GUI tookit for science and education
Robert Kern
rkern at ucsd.edu
Wed Aug 17 22:11:36 EDT 2005
James Sungjin Kim wrote:
> Robert Kern wrote:
>
>>... Once you move outside of that box and start doing real
>>programming, Python (with Numeric, ipython, matplotlib, scipy, et al.)
>>beats MATLAB handily.
>
> As one who is really newbie on Python, In MATLAB we can represent the
> codes for the matrix manipulation as really like mathematical forms, e.g.,
>
> MATLAB> H = U*D*V'
>
> It definitely makes the science programmer easier and faster to write
> their codes.
Careful there. That's a huge generalization. Most scientific programmers
don't only do matrix manipulations. MATLAB makes matrix manipulation
easier, not writing scientific programs in general.
Like I said, if you're only doing exactly what MATLAB was designed for,
interactive manipulation of matrices, then MATLAB will be easier. MATLAB
pays a price for that convenience, though. Its facilities for writing
more general programs (by which I mean anything beyond "H = U*D*V'";
that includes most "scientific" programs) are severely lacking.

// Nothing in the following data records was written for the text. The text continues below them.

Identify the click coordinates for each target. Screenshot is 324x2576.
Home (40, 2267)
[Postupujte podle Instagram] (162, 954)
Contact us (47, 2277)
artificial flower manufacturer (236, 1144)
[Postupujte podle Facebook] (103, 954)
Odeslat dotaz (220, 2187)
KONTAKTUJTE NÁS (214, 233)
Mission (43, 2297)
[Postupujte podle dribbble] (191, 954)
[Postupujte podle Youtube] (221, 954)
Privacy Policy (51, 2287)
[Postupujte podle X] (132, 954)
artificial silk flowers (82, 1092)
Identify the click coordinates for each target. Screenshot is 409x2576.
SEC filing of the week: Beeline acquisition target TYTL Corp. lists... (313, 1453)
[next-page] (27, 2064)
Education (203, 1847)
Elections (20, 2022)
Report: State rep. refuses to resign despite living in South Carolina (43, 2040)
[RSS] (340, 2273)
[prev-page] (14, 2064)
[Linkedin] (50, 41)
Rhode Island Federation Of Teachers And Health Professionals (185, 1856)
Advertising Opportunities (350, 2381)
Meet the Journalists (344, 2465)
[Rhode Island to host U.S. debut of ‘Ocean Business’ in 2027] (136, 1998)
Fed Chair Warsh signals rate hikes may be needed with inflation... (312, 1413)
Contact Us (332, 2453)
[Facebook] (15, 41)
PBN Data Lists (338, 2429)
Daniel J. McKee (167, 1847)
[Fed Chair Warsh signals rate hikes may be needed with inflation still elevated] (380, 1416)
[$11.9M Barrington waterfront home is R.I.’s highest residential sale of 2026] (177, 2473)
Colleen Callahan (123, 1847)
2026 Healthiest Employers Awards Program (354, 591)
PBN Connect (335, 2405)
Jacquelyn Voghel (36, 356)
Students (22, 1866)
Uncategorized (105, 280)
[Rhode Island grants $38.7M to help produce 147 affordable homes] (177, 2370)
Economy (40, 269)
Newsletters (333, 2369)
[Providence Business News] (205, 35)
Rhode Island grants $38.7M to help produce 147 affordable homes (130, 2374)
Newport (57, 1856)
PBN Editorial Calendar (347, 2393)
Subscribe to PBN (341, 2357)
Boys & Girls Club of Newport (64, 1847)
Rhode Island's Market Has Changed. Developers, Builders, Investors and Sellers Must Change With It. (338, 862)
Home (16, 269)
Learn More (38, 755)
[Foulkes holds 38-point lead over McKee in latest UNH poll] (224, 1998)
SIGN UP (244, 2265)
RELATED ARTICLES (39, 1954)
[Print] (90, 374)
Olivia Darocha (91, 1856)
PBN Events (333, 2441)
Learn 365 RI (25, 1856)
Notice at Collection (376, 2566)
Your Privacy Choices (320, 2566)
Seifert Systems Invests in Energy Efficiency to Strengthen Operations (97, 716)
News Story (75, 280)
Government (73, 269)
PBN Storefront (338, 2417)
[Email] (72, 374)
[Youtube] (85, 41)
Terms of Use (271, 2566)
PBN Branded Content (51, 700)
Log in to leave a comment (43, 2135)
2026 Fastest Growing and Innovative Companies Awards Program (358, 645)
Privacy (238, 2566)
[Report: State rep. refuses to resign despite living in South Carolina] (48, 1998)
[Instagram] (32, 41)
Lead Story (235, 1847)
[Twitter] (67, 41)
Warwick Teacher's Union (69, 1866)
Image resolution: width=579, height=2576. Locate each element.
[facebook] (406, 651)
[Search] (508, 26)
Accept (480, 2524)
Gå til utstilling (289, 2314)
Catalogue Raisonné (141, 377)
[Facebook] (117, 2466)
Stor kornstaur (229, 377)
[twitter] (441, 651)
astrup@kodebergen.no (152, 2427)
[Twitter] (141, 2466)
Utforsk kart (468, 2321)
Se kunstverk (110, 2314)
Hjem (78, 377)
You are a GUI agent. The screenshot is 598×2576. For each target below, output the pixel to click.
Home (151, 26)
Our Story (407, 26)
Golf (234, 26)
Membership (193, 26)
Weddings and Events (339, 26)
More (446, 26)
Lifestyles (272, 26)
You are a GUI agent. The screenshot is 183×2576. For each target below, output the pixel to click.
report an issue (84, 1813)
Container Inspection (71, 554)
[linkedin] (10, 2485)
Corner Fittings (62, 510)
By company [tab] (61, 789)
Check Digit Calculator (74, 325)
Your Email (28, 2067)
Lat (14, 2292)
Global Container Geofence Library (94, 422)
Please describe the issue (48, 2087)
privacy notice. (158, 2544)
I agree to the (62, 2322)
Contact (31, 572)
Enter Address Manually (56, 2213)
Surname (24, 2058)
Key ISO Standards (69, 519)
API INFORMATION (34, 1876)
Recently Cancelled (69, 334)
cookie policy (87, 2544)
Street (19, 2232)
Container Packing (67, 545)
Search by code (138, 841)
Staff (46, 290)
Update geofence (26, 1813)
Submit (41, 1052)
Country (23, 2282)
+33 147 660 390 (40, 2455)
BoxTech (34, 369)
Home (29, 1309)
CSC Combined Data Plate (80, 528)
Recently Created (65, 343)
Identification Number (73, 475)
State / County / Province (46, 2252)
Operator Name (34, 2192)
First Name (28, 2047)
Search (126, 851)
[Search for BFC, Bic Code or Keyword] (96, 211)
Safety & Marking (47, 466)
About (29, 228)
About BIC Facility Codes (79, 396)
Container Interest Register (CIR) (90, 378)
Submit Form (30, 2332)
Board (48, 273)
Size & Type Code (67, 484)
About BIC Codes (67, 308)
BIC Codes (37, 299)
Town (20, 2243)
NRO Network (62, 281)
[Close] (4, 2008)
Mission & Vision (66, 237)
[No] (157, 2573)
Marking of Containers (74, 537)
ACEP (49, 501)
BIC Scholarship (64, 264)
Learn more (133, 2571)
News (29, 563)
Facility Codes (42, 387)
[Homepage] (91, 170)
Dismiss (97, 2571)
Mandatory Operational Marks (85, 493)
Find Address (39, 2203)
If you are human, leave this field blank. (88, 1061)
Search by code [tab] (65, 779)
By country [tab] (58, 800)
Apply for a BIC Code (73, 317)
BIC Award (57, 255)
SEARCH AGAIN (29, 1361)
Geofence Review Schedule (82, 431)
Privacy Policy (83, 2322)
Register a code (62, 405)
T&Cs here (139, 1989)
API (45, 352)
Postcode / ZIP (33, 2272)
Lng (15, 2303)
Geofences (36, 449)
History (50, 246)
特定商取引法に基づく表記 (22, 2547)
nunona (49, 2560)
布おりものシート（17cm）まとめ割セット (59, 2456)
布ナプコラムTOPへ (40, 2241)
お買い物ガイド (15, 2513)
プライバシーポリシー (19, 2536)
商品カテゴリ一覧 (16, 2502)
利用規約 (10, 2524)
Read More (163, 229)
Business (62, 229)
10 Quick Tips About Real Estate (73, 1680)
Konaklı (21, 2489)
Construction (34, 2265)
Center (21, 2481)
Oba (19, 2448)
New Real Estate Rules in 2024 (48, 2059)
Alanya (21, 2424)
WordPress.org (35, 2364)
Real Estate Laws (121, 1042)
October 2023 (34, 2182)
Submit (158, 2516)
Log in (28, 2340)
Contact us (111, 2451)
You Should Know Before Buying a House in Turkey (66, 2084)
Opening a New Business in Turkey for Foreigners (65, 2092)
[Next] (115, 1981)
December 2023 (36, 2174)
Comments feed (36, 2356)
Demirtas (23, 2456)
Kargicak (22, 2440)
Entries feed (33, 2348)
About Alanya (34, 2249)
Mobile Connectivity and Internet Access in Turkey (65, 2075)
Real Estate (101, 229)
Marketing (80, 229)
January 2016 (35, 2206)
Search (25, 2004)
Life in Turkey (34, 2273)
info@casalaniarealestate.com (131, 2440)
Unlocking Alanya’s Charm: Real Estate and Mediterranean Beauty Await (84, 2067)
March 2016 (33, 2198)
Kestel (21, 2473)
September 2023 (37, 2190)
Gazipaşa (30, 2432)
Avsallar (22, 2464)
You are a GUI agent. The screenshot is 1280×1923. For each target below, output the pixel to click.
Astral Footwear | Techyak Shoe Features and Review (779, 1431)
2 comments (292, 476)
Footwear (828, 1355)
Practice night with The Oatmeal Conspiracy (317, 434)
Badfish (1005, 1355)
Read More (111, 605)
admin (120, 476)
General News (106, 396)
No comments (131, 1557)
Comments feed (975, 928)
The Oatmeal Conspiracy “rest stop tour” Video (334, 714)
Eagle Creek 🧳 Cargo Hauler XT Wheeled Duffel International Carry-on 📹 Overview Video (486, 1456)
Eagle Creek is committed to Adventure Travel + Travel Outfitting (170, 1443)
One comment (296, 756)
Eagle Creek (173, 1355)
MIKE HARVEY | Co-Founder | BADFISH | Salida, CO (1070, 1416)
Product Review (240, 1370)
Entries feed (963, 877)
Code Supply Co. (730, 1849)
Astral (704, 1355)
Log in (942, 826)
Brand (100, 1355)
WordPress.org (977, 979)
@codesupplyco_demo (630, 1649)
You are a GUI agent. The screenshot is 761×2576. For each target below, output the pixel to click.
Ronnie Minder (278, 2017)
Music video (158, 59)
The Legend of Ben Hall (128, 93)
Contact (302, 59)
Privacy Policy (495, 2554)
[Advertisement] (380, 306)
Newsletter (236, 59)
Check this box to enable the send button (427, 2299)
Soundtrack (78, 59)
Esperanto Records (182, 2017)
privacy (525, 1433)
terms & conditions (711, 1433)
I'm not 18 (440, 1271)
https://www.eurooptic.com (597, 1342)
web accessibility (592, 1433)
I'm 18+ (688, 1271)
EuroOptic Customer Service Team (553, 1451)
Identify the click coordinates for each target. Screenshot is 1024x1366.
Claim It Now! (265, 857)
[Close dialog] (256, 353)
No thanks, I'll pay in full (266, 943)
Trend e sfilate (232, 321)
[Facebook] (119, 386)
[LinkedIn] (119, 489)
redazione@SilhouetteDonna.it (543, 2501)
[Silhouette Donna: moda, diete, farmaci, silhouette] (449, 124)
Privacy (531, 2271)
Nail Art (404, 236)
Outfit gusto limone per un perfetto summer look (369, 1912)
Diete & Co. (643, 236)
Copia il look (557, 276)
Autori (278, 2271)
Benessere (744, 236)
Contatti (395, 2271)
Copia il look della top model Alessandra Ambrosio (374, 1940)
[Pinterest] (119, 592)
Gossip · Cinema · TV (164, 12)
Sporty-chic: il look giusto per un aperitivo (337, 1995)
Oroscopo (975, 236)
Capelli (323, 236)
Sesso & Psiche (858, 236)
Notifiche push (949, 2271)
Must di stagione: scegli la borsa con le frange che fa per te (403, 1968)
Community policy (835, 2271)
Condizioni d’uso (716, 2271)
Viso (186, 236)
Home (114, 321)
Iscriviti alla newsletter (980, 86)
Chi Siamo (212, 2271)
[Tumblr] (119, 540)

Once a MATLAB program gets large enough that it doesn't fit into one
file, it's unreadable, and if I'm given one that I need to
read/use/modify for my research, I refuse. Life is just too damn short.
I'd rather rewrite the thing myself in Python; indeed, I *have* on a few
occasions.
I can do a whole lot more in Python much easier. If that means I have to do
H = dot(U, dot(D, transpose(V)))
or (if U, D, V are scipy.mat() instances)
H = U*D*V.T
then I'm more than happy with that tradeoff. The small syntactic
conveniences MATLAB provides are dwarfed by the intrinsic power of Python.
--
Robert Kern
rkern at ucsd.edu
"In the fields of hell where the grass grows high
Are the graves of dreams allowed to die."